**Brief**
Search the data for the string "computer" and gather each line it is in.

---- Supplied information

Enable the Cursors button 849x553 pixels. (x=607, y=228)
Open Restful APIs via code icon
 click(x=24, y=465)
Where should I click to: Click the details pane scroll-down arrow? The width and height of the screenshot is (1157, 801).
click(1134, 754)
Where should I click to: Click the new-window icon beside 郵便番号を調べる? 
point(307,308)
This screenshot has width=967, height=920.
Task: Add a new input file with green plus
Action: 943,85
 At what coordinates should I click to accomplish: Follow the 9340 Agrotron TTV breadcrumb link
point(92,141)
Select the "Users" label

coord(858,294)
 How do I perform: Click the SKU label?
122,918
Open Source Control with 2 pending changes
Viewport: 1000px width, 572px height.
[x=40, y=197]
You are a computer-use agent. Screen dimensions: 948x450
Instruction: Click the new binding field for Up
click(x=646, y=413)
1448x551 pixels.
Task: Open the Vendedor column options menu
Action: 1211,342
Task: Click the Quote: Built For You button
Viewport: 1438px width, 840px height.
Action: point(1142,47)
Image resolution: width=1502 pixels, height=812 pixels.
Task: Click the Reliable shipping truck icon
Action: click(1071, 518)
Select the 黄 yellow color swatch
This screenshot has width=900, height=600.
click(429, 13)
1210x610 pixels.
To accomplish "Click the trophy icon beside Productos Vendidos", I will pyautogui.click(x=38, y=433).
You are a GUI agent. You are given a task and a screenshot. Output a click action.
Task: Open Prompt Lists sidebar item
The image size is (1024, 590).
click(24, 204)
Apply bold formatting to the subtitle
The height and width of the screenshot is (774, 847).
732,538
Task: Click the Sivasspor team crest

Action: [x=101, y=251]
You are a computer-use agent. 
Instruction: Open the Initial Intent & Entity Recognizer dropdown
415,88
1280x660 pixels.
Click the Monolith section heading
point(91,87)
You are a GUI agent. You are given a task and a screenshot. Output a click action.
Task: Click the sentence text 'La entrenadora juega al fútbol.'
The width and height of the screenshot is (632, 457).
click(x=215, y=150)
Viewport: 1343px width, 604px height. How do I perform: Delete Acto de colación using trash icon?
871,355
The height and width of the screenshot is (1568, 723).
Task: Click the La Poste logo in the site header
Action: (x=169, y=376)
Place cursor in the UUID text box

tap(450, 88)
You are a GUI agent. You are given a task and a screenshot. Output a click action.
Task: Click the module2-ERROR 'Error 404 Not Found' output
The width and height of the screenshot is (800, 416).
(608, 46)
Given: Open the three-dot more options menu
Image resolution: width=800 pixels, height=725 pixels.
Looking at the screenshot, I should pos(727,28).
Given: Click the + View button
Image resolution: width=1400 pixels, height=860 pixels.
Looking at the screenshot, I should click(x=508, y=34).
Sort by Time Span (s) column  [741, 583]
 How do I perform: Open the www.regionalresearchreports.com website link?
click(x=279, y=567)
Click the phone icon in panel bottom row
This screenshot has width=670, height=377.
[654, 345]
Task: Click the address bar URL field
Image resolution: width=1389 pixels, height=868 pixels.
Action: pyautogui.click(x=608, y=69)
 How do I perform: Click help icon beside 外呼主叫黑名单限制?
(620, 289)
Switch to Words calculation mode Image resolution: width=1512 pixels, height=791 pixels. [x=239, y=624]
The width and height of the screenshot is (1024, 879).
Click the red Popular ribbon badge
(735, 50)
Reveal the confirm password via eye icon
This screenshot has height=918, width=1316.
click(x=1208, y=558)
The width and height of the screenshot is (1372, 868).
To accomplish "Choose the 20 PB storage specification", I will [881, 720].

--------

**Response to this exercise**
You are a computer-use agent. Screen dimensions: 948x450
You are a computer-use agent. 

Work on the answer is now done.